[Stored data]

--------------------------------

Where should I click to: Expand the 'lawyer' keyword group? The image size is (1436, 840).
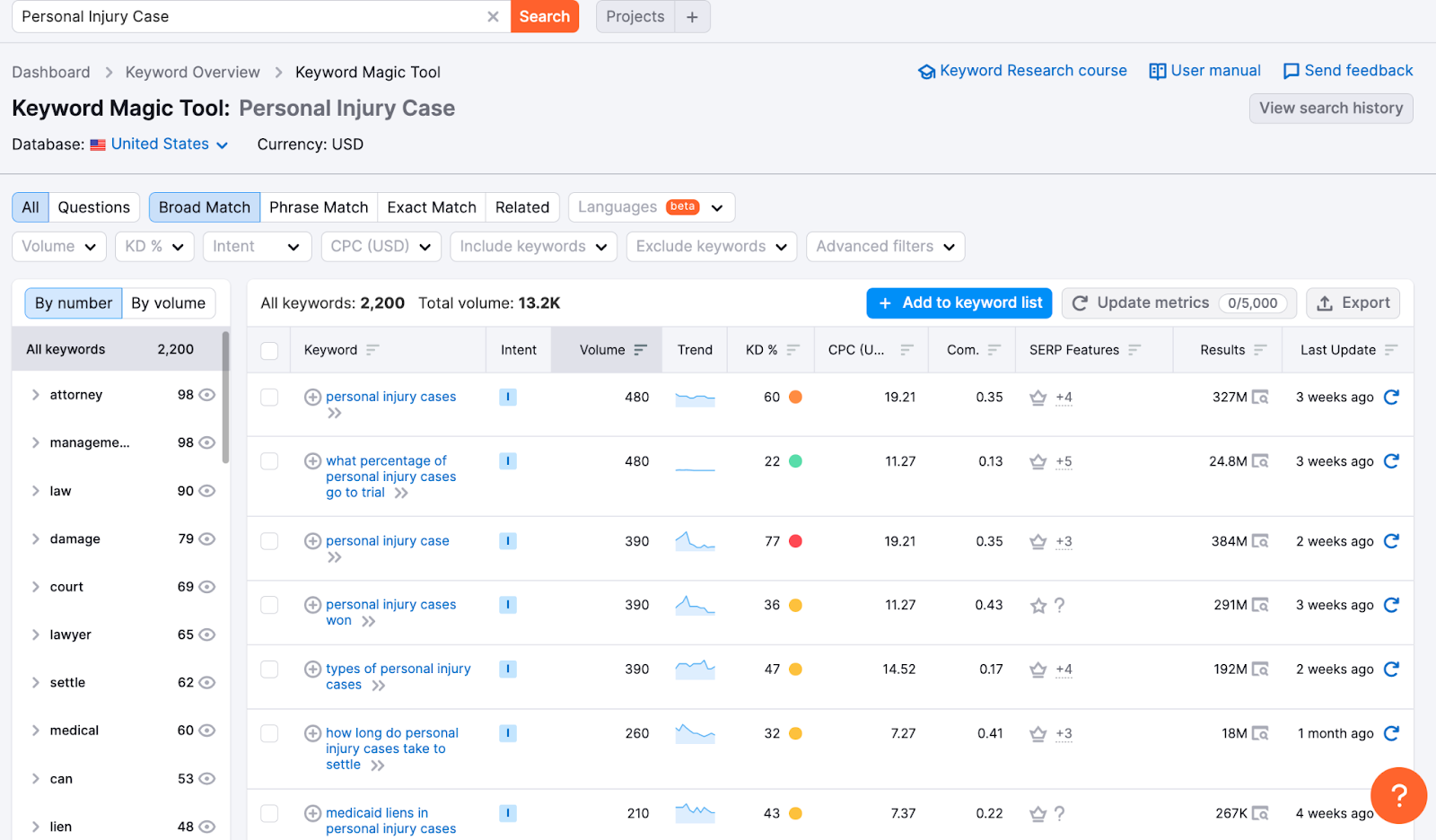(x=36, y=634)
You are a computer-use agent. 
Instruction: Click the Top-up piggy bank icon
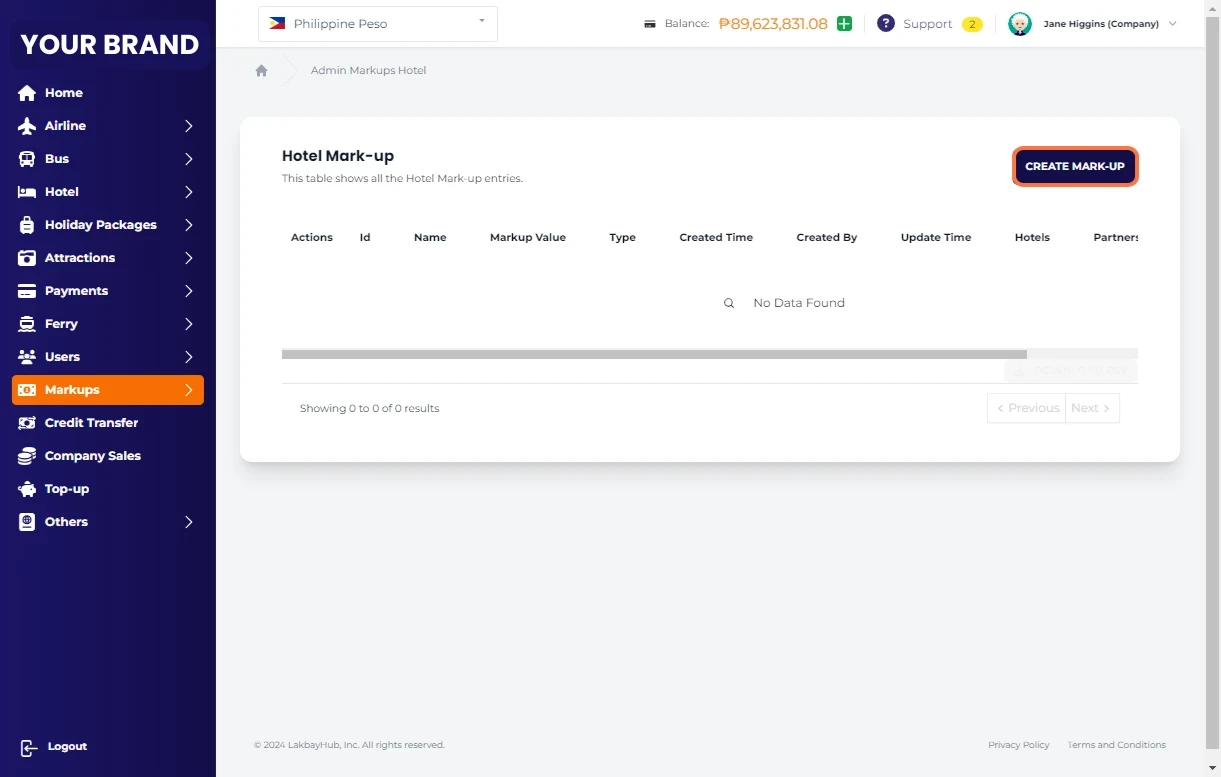27,489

--------------------------------

- Task to complete -
Retype the records in full. Do not carry over the images.

- Task output -
Where should I click to: Expand the 'lawyer' keyword group? The image size is (1436, 840).
(x=36, y=634)
You are a computer-use agent. 
Instruction: Click the Top-up piggy bank icon
27,489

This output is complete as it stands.